Records provided
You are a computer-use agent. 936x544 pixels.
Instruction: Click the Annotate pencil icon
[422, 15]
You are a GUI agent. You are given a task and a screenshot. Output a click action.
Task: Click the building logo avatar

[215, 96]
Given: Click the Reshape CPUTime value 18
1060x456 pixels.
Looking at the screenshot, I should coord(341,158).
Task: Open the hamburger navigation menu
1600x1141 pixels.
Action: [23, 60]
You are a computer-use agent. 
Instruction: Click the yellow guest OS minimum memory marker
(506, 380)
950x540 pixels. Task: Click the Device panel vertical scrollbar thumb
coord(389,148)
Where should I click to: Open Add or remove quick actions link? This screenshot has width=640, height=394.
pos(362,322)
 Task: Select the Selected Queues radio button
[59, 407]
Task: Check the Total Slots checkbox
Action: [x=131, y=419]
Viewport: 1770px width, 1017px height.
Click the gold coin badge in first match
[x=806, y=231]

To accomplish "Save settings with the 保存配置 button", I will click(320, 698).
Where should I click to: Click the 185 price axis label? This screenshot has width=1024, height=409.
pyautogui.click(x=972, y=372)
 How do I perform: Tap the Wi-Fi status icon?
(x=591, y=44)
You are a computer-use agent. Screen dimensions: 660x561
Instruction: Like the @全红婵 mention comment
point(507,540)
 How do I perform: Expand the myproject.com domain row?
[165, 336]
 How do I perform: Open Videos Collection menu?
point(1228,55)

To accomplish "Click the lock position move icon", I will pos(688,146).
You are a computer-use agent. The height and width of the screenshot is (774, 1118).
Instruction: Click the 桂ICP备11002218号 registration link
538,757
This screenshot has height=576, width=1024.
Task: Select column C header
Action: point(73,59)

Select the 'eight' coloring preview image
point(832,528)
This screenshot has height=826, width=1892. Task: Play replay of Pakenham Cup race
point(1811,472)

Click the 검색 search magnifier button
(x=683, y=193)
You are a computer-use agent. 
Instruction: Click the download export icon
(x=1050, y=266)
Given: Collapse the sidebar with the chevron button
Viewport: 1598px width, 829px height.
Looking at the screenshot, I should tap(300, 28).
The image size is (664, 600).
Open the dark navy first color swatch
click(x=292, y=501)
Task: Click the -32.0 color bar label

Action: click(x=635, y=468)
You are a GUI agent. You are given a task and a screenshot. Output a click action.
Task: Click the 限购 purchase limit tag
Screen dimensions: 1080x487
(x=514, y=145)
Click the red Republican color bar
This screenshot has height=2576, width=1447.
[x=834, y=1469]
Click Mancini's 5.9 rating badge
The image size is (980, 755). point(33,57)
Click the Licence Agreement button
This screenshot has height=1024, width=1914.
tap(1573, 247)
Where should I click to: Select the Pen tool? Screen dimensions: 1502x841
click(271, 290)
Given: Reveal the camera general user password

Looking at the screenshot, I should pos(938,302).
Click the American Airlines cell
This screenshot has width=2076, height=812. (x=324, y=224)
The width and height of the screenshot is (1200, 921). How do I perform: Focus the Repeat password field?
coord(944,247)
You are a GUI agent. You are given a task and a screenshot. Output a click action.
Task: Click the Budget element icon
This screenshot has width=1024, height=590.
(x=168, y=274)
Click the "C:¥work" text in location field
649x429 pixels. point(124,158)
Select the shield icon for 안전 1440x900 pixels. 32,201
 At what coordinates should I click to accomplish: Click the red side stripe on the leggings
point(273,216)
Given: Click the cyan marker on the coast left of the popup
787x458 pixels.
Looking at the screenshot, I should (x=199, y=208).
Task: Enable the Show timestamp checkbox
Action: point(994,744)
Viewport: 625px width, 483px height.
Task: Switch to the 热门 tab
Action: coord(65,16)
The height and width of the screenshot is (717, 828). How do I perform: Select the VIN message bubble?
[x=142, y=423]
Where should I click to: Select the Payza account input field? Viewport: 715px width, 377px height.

Instructions for the task
Look through the entries for lines containing the word "computer" and return each one.

Task solution
You are a computer-use agent. 936x544 pixels.
You are a computer-use agent. 
You are a computer-use agent. Screen dimensions: 660x561
You are a computer-use agent. The height and width of the screenshot is (774, 1118).
You are a computer-use agent. 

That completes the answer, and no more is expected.